From App to Smart App

Mobile apps have become a feature of our daily lives, helping us be more efficient in our work and enabling continuous engagement with friends and colleagues. But how do you incorporate new technologies, like AI, to make them smart?

Quite simply, smart apps extend the existing capabilities of apps through the use of artificial intelligence and other new technologies. A smart app retains all the key aspects that made it purposeful, building on the existing foundations to augment the human user. Smart apps add the right intelligence to the already potent mix of capabilities that are immediately to hand. The smart part of any app is likely to be largely invisible, blended so effectively into the app that it feels completely natural to the user.

This is in stark contrast to the normal approach which puts the AI aspect to the front. For most people, AI is complex to understand and invokes large amounts of data and specialist modelling approaches. While some application areas really do benefit from this approach, for example, medical diagnoses, AI also works extremely well to enhance many everyday situations, making tasks simpler, less repetitive and more reliable. In fact, many people already rely on AI-based systems without ever realising it.

Do I need to change everything to go smart?

The best place to start a journey to an unfamiliar destination is often from a familiar place, so existing apps and services often make ideal starting points for being transformed into smart apps. One of the most widely adopted uses of AI that many are not even awareisAI falls exactly into this category: Gmail’s Smart Replies. When you reply to an email in Gmail you are offered three short responses based on an AI analysis of the original message. For an invite to a meeting your three responses might be “Yes, I’ll be there,” “Sorry, can’t make it” and “I’m not sure yet.” The short, punchy, personalised responses are so effective that they are already used for 13% of all replies and have been shown to save thousands of billable hours for the large consultancies.

While few apps have the usage of Gmail, it is a perfect example of where adding a smart capability to an existing, widely-deployed app returned hours of time to people. Adding smart functions to most existing enterprise apps can provide productivity benefits, and consumes benefit from streamlining, personalisation and the resulting simplicity.
·····
* Tasks and exercises:
1. Answer these from the text on smart apps:
(a) Which application area is given as one that really benefits from putting AI to the front?
(b) How many short responses does Gmail offer when you reply to an email?
(c) What share of all replies already use those responses?
2. Pick up the text on smart apps after its final sentence and carry it on.
The items after this text come from a different source.

* Dataset extract:
·····
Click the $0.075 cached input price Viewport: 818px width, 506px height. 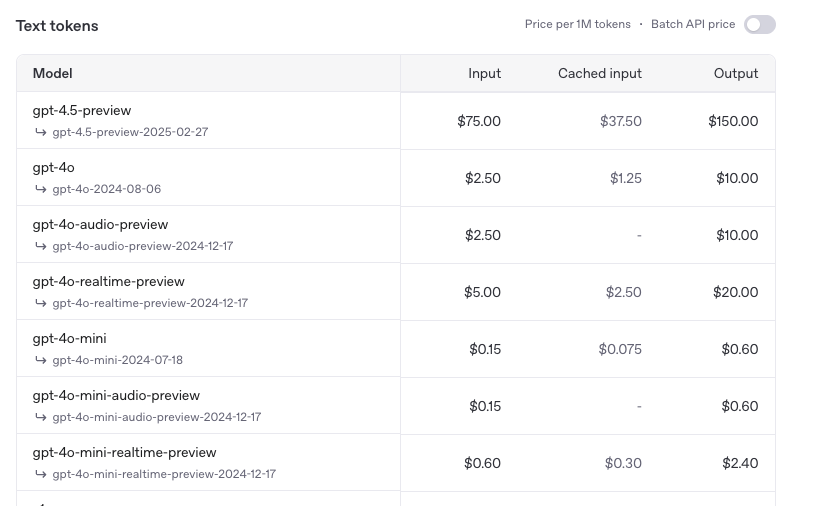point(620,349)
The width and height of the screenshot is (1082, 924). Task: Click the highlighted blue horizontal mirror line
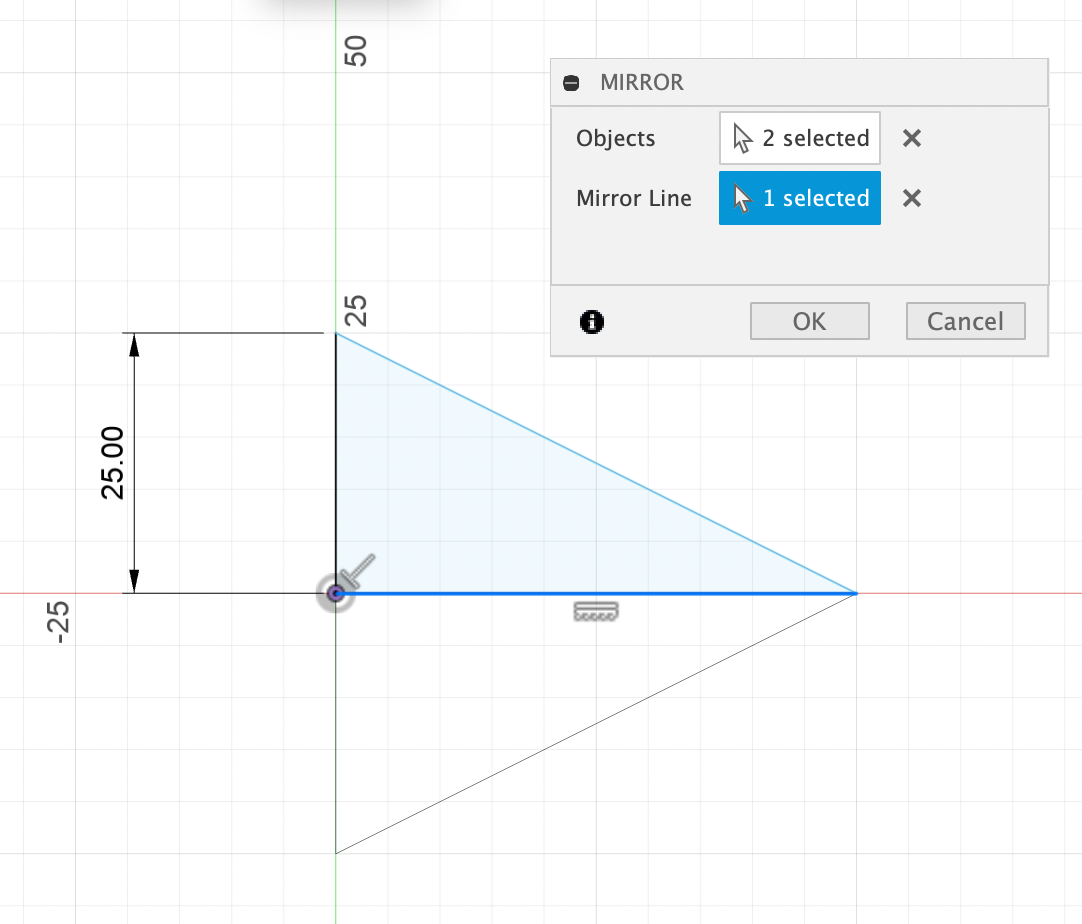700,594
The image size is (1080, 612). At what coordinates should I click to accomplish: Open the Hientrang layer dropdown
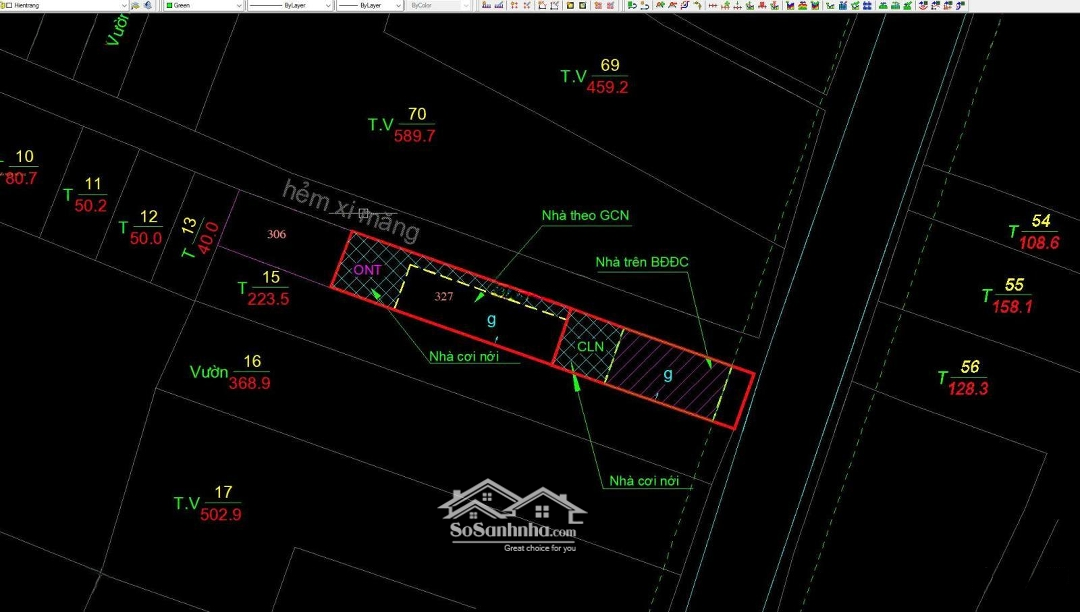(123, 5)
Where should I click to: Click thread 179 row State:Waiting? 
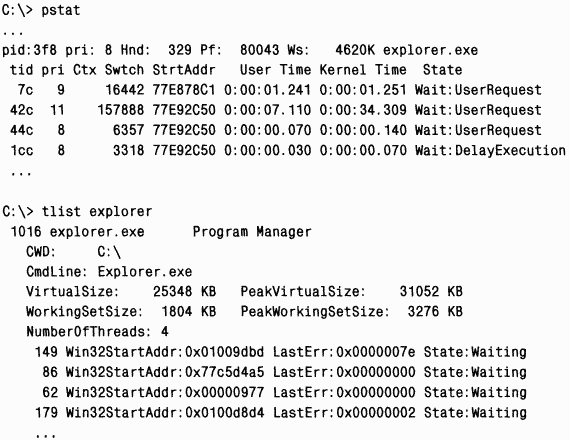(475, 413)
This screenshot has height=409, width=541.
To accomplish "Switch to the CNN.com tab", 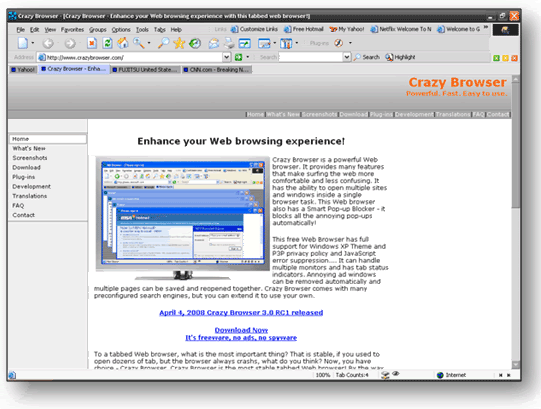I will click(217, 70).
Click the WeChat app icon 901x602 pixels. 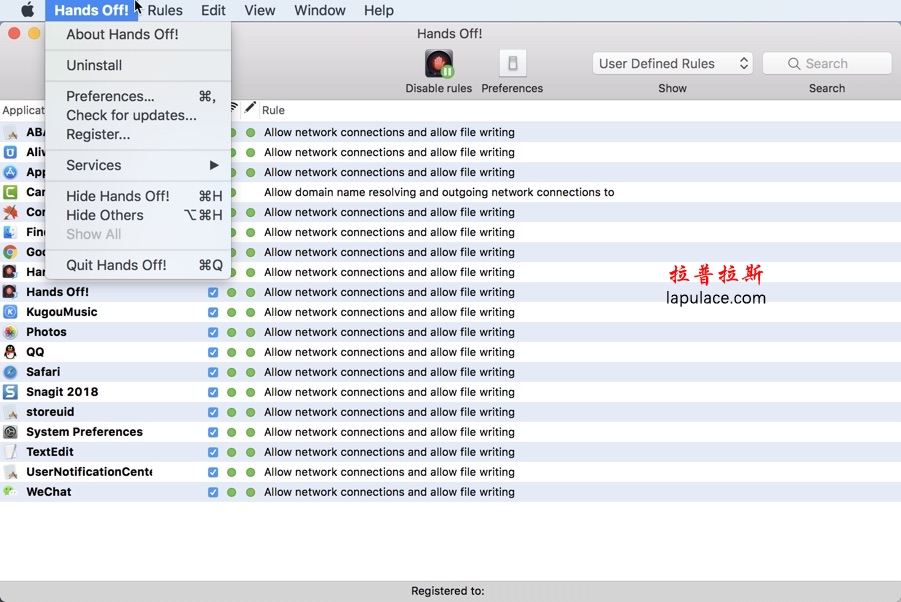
·····
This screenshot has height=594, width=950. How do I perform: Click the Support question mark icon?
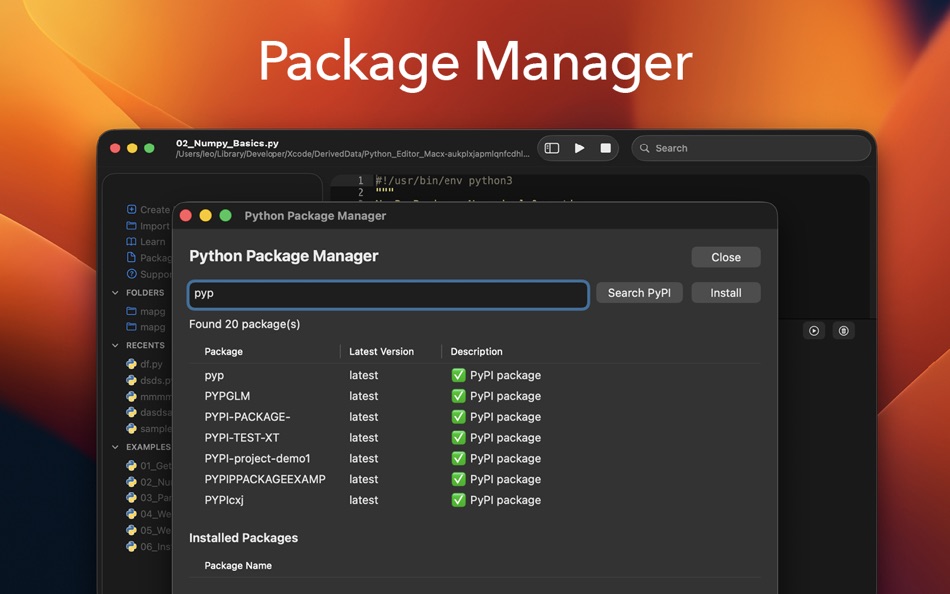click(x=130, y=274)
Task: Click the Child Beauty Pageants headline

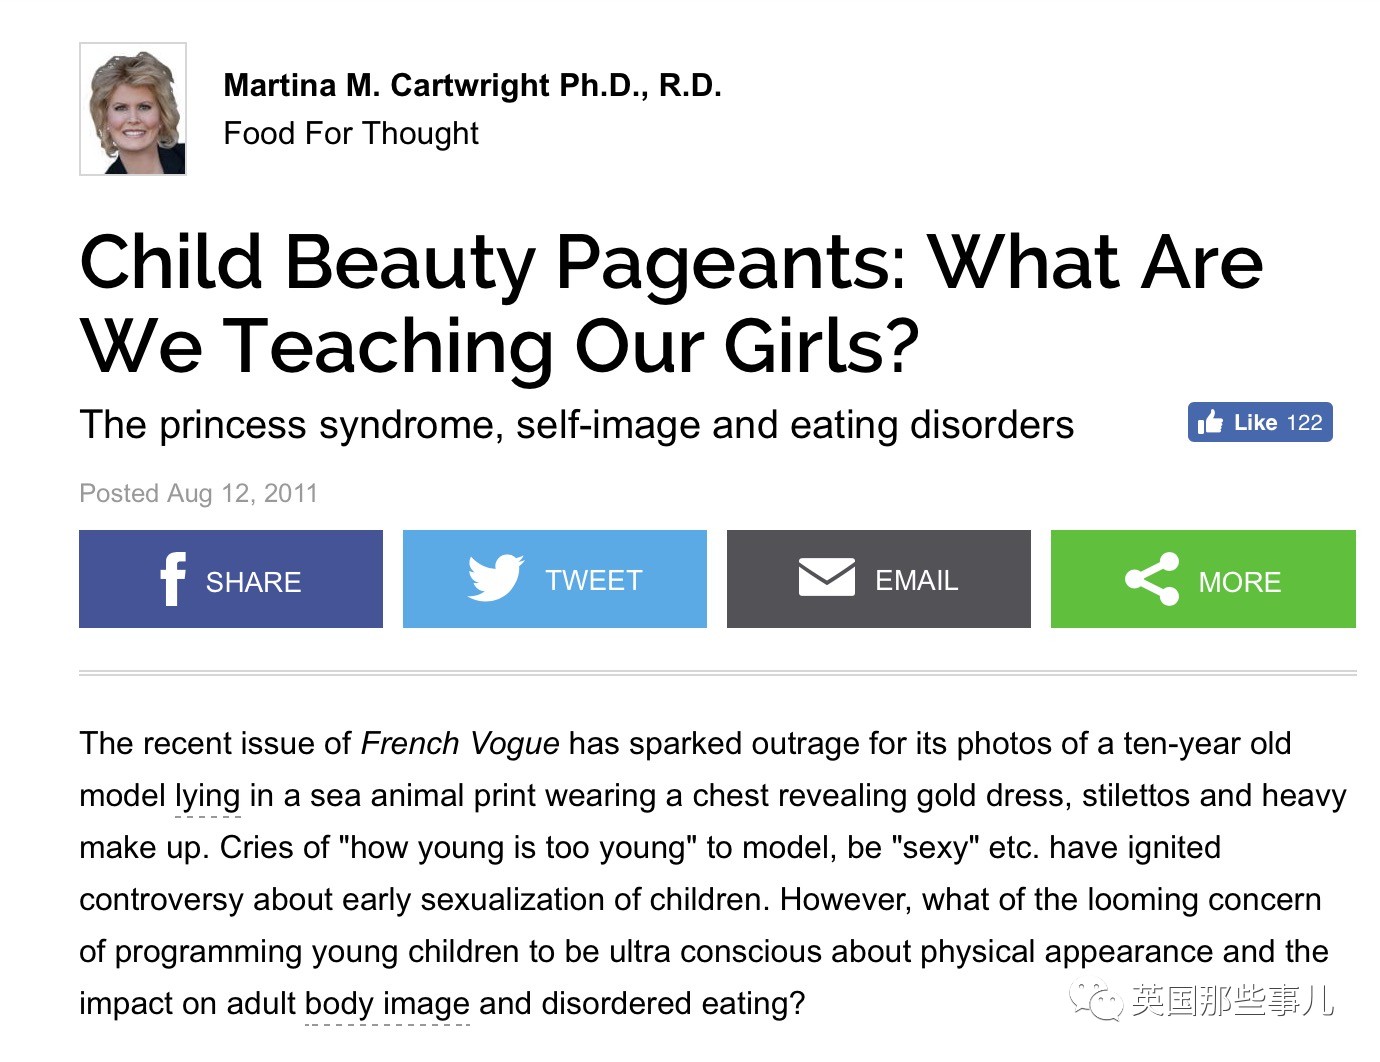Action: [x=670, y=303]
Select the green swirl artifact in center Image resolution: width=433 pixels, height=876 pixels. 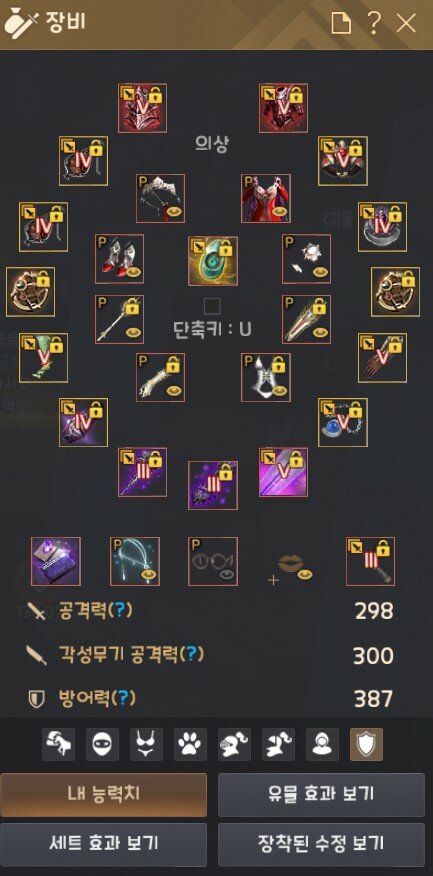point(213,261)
·····
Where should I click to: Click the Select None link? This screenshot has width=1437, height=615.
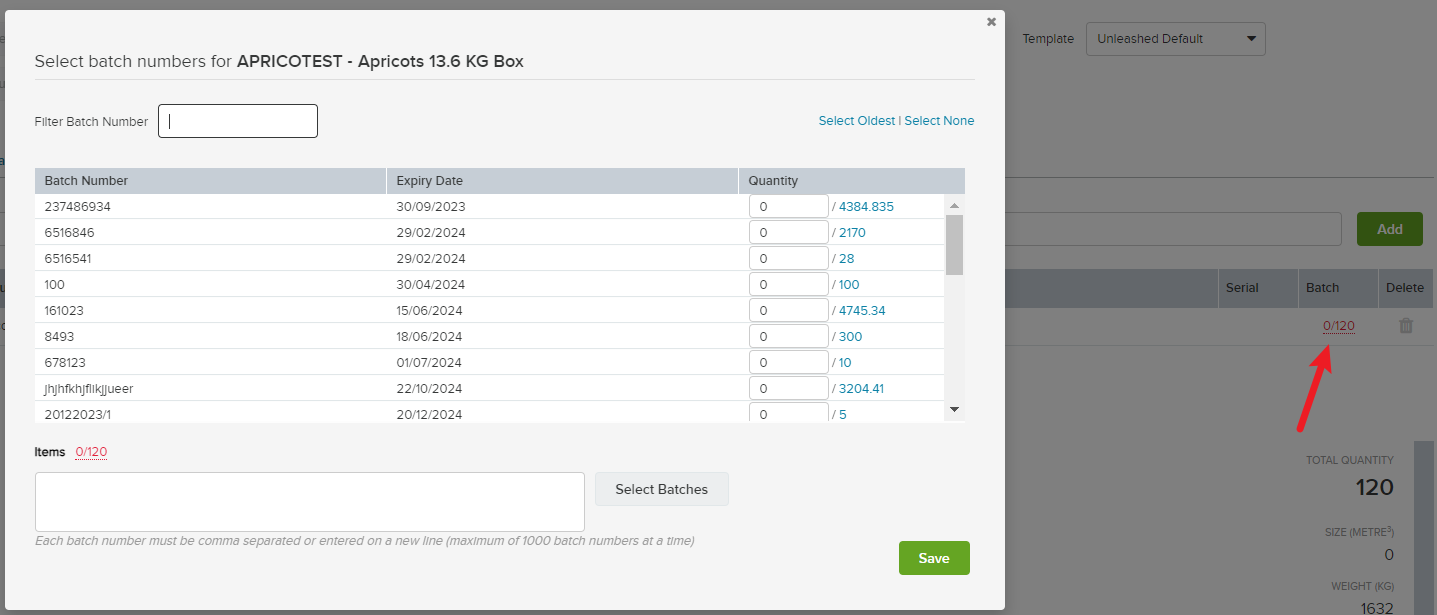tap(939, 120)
·····
* Response list:
1.
(a) Medical diagnoses.
(b) Three.
(c) 13%.

2.
Any new build app, whether for mobile, voice devices such as Amazon Alexa, or even fitness apps for wearables, benefit from adding smart functions. At CA all of our clients are asking for AI, carefully woven into the fabric of the experience so that it may not even be noticeable. Smart apps can be updates of well-used apps or brand new ones, offering up new efficiencies.

What sort of apps benefit from the Smart App treatment?

Take a look at some of your existing apps. Where can automation help? Any good app should propose an address rather than requiring the user to type it in, and smart apps extend this natural reduction in data entry. There are many functional areas of apps where information can be deduced using basic AI techniques.

An example might be a for a field-service engineer closing a ticket. The app can scan the ticket content, consider the time taken, and any parts consumed, and propose a completion report. This could vary from a selection of single-word close options to a short, personalised text. Humans don’t handle large numbers of choices very well and having a system to pre-select a number of likely cases can dramatically reduce cognitive load and hence improve response accuracy and quality.

Recommendations is another area that can streamline usage of an app. Instead of making the user trawl through a long list of possible cases, pop the most likely one or ones to the top. While the user may not even notice the shortcut, it saves time and reduces the likelihood of error. How can we tell the most likely selection? Often through looking at banal pieces of information such as the time of day, the location or what’s in the user’s diary.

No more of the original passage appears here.